EXERCISE ▸
Please gather every line of the rows below that contains the word "Sort" and copy each one in full. Case counts.

SUPPLIED MATERIAL ▸
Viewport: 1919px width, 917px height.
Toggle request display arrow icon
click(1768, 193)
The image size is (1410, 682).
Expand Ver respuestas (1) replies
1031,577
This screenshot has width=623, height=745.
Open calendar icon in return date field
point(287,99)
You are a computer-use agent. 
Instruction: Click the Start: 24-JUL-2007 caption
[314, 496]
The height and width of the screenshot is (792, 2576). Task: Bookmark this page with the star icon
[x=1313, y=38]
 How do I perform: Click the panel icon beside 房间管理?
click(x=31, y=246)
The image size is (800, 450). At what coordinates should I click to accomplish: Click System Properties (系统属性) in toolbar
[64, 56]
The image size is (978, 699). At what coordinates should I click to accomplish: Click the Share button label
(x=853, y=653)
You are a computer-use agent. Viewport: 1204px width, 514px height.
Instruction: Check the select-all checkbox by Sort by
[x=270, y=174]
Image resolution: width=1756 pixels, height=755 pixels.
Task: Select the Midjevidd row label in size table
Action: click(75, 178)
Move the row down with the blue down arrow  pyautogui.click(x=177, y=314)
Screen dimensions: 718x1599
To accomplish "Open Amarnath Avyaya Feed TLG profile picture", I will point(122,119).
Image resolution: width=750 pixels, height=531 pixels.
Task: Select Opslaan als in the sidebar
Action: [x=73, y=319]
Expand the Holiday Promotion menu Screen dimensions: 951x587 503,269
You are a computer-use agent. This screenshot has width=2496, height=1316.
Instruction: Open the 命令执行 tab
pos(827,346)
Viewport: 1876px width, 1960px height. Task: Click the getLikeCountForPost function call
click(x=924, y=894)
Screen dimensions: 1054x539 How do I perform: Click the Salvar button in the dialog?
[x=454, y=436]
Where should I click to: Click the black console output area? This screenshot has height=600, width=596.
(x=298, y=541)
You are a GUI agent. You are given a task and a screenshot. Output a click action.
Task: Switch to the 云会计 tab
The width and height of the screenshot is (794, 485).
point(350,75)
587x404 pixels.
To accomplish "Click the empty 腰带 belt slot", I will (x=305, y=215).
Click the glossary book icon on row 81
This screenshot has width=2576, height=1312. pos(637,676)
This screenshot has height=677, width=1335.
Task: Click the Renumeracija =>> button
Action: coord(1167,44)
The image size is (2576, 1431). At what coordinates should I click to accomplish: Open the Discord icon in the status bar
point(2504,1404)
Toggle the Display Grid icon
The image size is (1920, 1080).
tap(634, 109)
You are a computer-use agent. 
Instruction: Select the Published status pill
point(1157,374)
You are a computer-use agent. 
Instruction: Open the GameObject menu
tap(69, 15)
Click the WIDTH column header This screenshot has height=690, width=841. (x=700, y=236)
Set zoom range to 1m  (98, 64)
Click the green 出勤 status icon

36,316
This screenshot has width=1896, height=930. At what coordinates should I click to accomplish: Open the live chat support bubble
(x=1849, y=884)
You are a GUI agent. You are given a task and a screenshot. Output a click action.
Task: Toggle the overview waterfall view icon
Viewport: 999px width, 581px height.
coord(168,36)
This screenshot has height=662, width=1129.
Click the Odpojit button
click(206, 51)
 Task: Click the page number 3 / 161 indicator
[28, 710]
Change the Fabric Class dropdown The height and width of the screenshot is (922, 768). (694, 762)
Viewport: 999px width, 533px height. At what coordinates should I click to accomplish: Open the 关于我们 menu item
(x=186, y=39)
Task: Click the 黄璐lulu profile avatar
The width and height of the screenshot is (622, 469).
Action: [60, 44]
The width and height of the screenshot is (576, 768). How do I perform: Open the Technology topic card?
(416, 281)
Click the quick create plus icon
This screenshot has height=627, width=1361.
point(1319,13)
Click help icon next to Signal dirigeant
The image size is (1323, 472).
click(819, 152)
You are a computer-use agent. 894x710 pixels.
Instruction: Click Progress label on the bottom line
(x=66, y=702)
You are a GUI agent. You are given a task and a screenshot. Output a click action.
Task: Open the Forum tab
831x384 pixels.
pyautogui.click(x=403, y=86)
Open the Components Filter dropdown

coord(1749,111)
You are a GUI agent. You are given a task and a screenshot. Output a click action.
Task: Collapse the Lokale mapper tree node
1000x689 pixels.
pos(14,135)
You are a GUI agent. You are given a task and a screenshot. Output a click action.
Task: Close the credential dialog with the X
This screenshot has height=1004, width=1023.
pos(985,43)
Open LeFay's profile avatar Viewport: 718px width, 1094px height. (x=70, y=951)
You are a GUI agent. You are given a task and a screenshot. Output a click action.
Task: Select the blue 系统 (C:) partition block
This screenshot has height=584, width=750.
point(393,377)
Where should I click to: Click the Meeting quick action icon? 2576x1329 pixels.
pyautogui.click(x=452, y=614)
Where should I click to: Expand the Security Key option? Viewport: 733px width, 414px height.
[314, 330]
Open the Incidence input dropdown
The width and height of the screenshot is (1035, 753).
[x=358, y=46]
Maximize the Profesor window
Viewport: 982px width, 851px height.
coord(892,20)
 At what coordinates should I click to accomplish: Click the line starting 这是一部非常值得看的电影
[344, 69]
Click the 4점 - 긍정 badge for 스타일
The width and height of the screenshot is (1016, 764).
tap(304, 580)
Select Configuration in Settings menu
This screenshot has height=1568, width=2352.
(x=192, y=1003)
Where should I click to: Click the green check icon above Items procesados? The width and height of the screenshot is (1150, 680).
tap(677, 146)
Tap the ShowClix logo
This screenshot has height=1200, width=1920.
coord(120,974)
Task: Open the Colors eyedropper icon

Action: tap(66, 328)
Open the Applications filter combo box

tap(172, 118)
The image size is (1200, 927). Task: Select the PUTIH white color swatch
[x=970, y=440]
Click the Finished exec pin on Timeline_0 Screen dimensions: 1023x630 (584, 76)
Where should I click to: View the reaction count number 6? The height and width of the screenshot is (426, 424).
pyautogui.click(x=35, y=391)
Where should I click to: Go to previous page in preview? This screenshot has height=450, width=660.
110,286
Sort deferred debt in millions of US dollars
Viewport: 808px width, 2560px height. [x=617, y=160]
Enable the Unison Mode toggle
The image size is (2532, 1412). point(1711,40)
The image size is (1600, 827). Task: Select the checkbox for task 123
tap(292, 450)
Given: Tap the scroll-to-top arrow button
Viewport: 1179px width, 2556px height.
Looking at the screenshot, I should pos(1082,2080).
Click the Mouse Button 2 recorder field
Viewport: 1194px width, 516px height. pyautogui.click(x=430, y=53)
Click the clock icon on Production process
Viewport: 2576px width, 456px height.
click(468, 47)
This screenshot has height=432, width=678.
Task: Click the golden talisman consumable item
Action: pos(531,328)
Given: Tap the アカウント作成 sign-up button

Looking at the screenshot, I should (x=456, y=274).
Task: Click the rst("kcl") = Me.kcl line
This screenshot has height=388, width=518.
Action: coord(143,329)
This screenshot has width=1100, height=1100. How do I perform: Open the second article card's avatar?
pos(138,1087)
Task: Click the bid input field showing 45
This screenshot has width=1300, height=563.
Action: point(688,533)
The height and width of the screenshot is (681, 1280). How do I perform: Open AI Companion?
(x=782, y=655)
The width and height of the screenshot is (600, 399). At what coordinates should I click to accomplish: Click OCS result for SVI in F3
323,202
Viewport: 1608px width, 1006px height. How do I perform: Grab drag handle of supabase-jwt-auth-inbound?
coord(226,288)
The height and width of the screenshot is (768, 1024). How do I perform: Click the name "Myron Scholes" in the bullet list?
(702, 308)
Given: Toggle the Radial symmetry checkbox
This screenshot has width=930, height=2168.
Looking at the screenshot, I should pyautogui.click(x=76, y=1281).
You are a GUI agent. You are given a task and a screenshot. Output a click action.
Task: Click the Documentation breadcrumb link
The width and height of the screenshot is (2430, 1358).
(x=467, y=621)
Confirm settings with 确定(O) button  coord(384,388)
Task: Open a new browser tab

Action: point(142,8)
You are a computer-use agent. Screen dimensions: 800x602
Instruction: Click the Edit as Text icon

SOLUTION TO THIS EXERCISE ▸
Instruction: Check the select-all checkbox by Sort by
Sort deferred debt in millions of US dollars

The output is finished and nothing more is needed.